# [Dataset records]
..........

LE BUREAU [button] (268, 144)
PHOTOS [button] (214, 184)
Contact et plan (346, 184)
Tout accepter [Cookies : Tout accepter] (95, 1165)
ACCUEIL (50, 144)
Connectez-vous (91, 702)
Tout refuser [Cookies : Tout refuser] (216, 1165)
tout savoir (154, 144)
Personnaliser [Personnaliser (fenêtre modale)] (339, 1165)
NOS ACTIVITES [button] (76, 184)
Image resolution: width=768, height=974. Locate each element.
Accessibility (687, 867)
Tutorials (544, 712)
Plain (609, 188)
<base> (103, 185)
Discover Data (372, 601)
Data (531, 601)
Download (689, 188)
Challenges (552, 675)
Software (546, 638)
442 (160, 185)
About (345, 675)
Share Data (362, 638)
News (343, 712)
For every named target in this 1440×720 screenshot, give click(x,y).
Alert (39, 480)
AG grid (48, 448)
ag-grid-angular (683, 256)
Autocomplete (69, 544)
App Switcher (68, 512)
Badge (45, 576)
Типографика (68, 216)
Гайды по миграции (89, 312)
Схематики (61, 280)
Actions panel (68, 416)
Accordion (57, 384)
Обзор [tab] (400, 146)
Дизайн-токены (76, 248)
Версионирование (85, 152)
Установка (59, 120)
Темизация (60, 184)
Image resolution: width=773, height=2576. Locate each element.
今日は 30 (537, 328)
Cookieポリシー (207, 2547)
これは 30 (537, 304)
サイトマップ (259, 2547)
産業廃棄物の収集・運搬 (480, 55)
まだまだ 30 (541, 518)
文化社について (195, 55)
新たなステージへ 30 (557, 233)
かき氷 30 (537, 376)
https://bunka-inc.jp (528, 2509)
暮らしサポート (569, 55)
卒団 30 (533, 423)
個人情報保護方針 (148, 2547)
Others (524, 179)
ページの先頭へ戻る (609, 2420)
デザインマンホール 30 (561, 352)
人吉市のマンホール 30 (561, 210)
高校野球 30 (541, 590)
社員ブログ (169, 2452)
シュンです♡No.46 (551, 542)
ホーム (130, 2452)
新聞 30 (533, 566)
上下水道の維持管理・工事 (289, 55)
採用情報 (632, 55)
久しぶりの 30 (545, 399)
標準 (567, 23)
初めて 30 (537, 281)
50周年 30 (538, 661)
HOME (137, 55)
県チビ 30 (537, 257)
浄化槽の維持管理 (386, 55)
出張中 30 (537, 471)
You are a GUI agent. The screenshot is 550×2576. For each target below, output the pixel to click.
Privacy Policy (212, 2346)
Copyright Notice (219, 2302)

..........

# [To be done]
Convert the records into a Markdown table with a Row column for the row number and an Entry column for the line. Begin at the line that contains "シュンです♡No.46 (551, 542)", stop after the last line of the records, and leave out blank lines.

# [Full solution]
| Row | Entry |
|---|---|
| 1 | シュンです♡No.46 (551, 542) |
| 2 | ホーム (130, 2452) |
| 3 | 新聞 30 (533, 566) |
| 4 | 上下水道の維持管理・工事 (289, 55) |
| 5 | 採用情報 (632, 55) |
| 6 | 久しぶりの 30 (545, 399) |
| 7 | 標準 (567, 23) |
| 8 | 初めて 30 (537, 281) |
| 9 | 50周年 30 (538, 661) |
| 10 | HOME (137, 55) |
| 11 | 県チビ 30 (537, 257) |
| 12 | 浄化槽の維持管理 (386, 55) |
| 13 | 出張中 30 (537, 471) |
| 14 | You are a GUI agent. The screenshot is 550×2576. For each target below, output the pixel to click. |
| 15 | Privacy Policy (212, 2346) |
| 16 | Copyright Notice (219, 2302) |